A varied collection of short lyrical and comic poems evokes life along a New England shore, alternating ballads of fishermen and lifesavers with affectionate sketches of village characters, church gatherings, and family scenes. Many pieces employ local dialect and vivid comic detail to render seasonal rhythms, seafaring hazards, rural chores, and small‑town ceremonies, while others register quieter moments of memory, nature, and longing. Plainspoken narrative and rhythmic verse combine to create a strong sense of place and community, blending sentiment, humor, and occasional moral reflection.





SUNSET-LAND

  Climb to my knee, little boy, little boy,—
    If you look, as the sun sinks low,
  Where the cloud-hills rise in the western skies,
    Each one with its crest aglow,
  O'er the rosy sea, where the purple isles
    Have beaches of golden sand,
  To the fleecy height of the great cloud, white,
  You may catch a gleam of the twinkling light
    At the harbor of Sunset-land.

  It's a wonderful place, little boy, little boy,
    And its city is Sugarplum Town,
  Where the slightest breeze through the candy trees
    Will tumble the bon-bons down;
  Where the fountains sprinkle their lemonade
    In syrupy, cooling streams;
  And they pave each street with a goody, sweet,
  And mark them off in a manner neat,
    With borders of chocolate creams.

  It's a children's town, little boy, little boy,
    With a great big jail, you know,
  Where "grown-ups" stay who are heard to say,
    "Now don't!" or "You mustn't do so."
  And half of the time it is Fourth of July,
    And 'tis Christmas all the rest,
  With plenty of toys that will make a noise,
  For Santa is king of this realm of joys,
    And knows what a lad likes best.

  Shall I tell you the way, little boy, little boy,
    To get to this country, bright?
  When you're snug in bed, and your prayers are said,
    You must shut up your eyelids tight;
  And wait till the sleepy old Sandman comes
    And gives you his kindly hand,
  And then you'll float in a drowsy boat,
  O'er the sea of rose to the cloud, remote,
    And the wonderful Sunset-land.






THE SURF ALONG THE SHORE

  Ye children of the mountain, sing of your craggy peaks,
  Your valleys forest laden, your cliffs where Echo speaks;
  And ye, who by the prairies your childhood's joys have seen,
  Sing of your waving grasses, your velvet miles of green:
  But when my memory wanders down to the dear old home
  I hear, amid my dreaming, the seething of the foam,
  The wet wind through the pine trees, the sobbing crash and roar,
  The mighty surge and thunder of the surf along the shore.

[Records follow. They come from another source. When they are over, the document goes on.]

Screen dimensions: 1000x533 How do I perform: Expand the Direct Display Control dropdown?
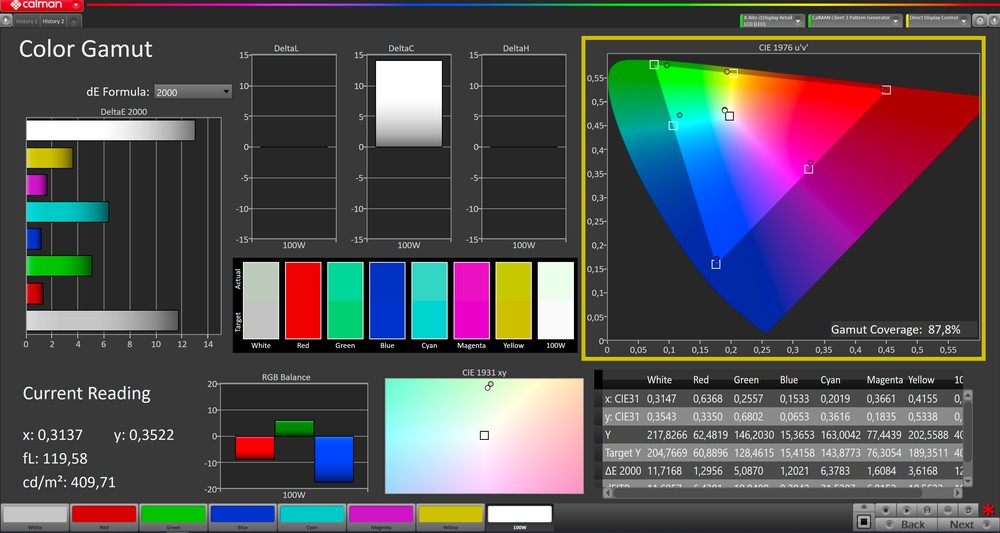point(965,20)
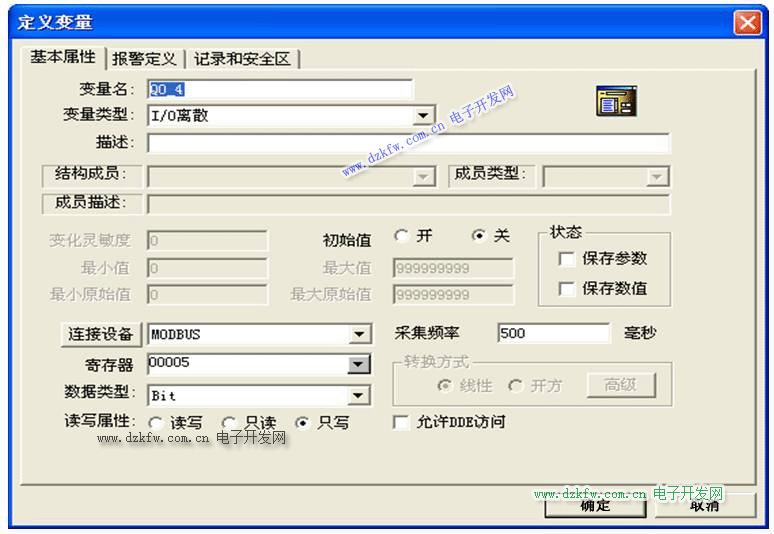Toggle the 保存数值 checkbox
The height and width of the screenshot is (534, 774).
[567, 289]
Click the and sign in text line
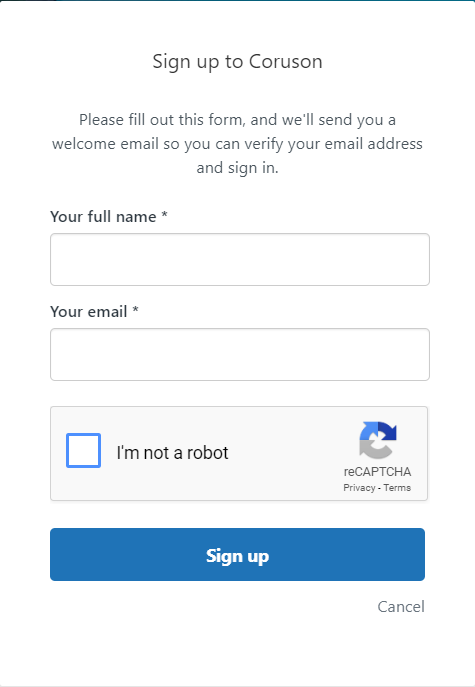Viewport: 475px width, 687px height. (237, 168)
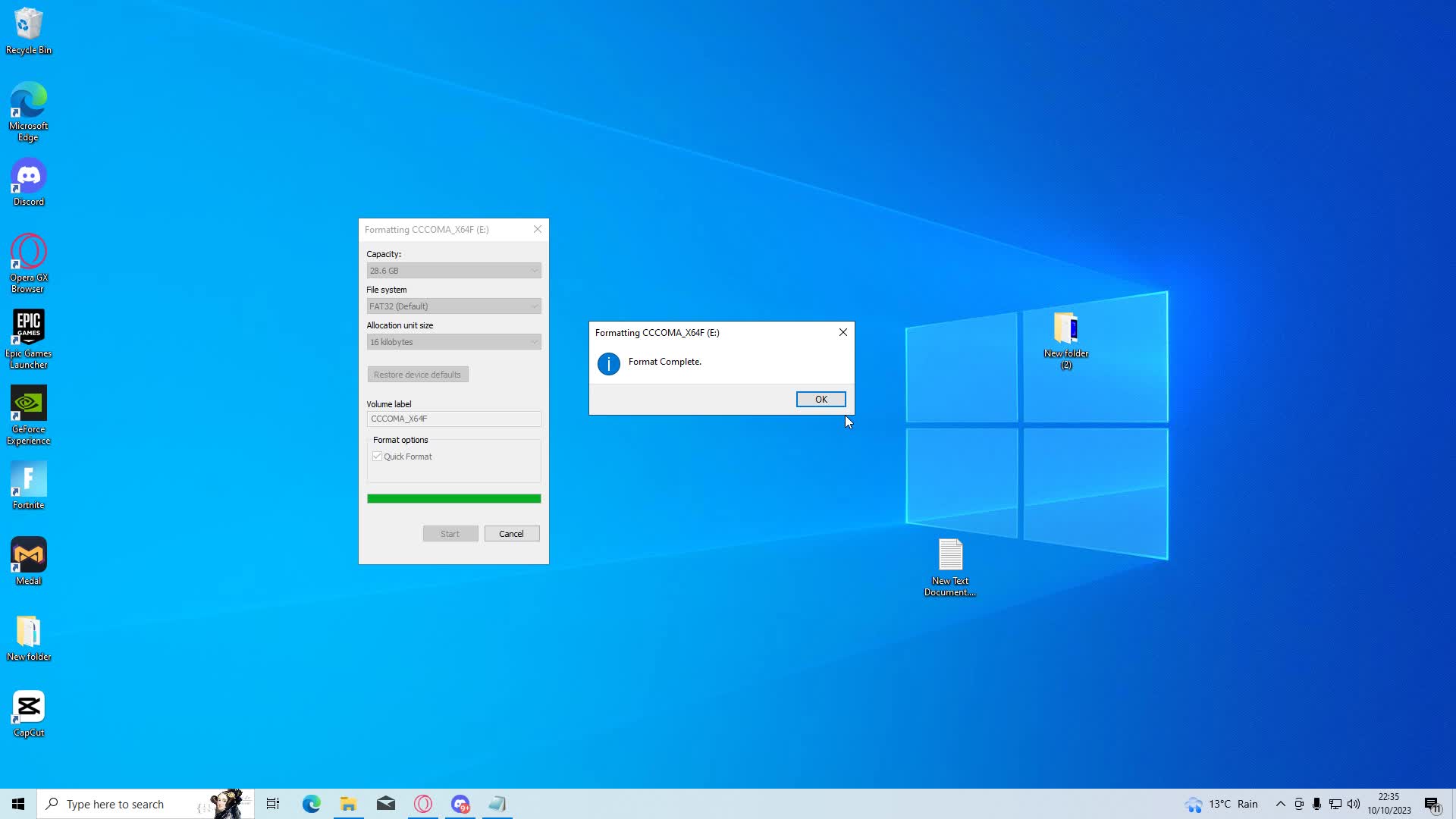Open Opera GX from the taskbar
Image resolution: width=1456 pixels, height=819 pixels.
pos(422,804)
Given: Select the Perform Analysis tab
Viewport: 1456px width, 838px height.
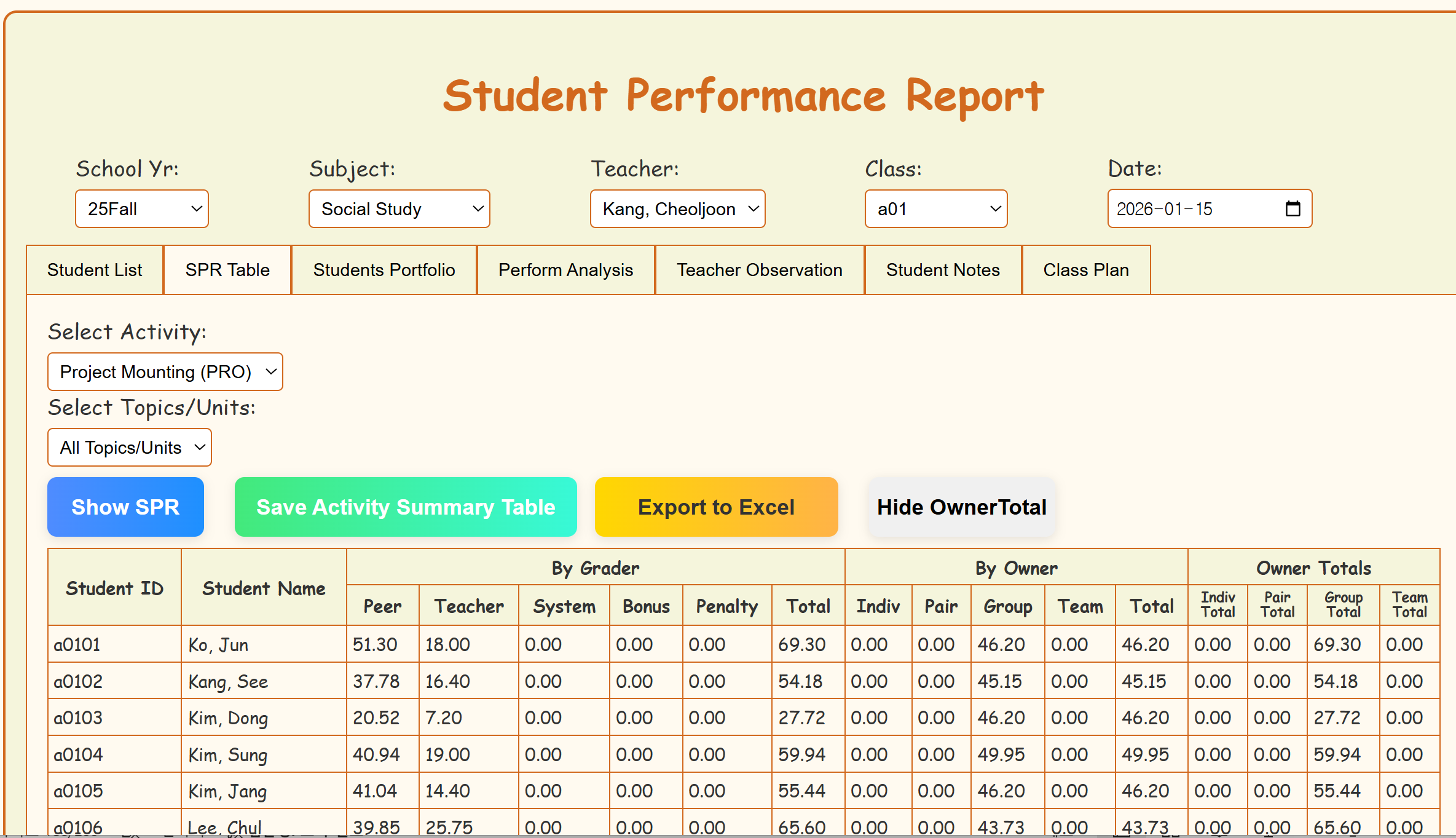Looking at the screenshot, I should [565, 270].
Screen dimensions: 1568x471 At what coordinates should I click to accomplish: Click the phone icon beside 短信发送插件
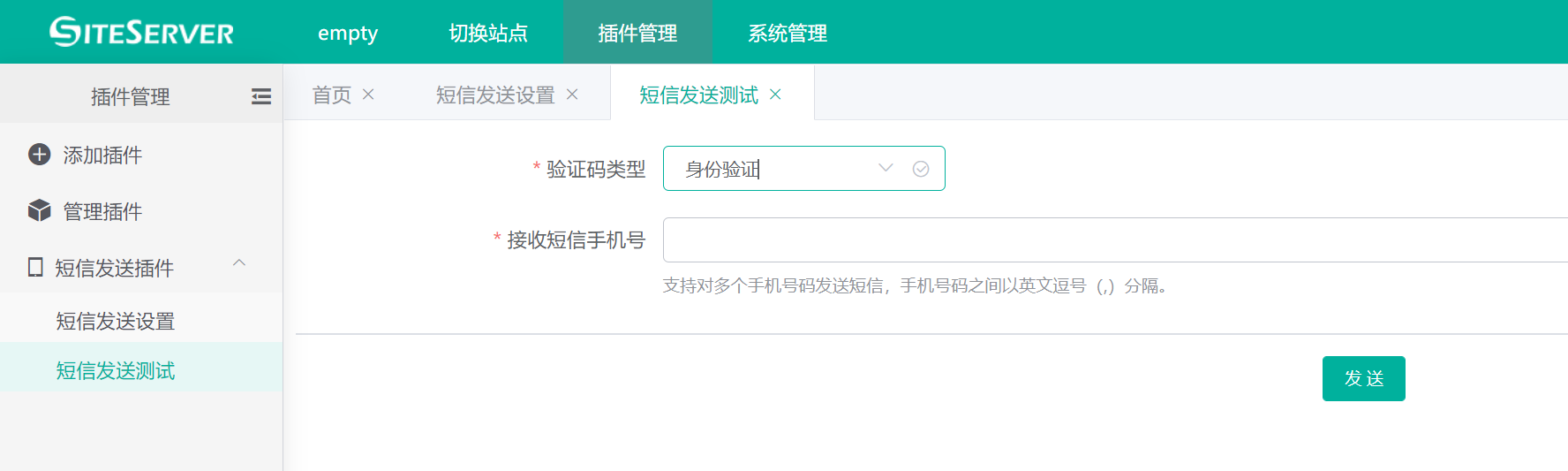tap(35, 267)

  I see upon the sand-dunes the beach-grass sway and swing,
  I see the whirling sea-birds sweep by on graceful wing,
  I see the silver breakers leap high on shoal and bar,
  And hear the bell-buoy tolling his lonely note afar.
  The green salt-meadows fling me their salty, sweet perfume,
  I hear, through miles of dimness, the watchful fog-horn boom;
  Once more, beneath the blackness of night's great roof-tree high,
  The wild geese chant their marches athwart the arching sky.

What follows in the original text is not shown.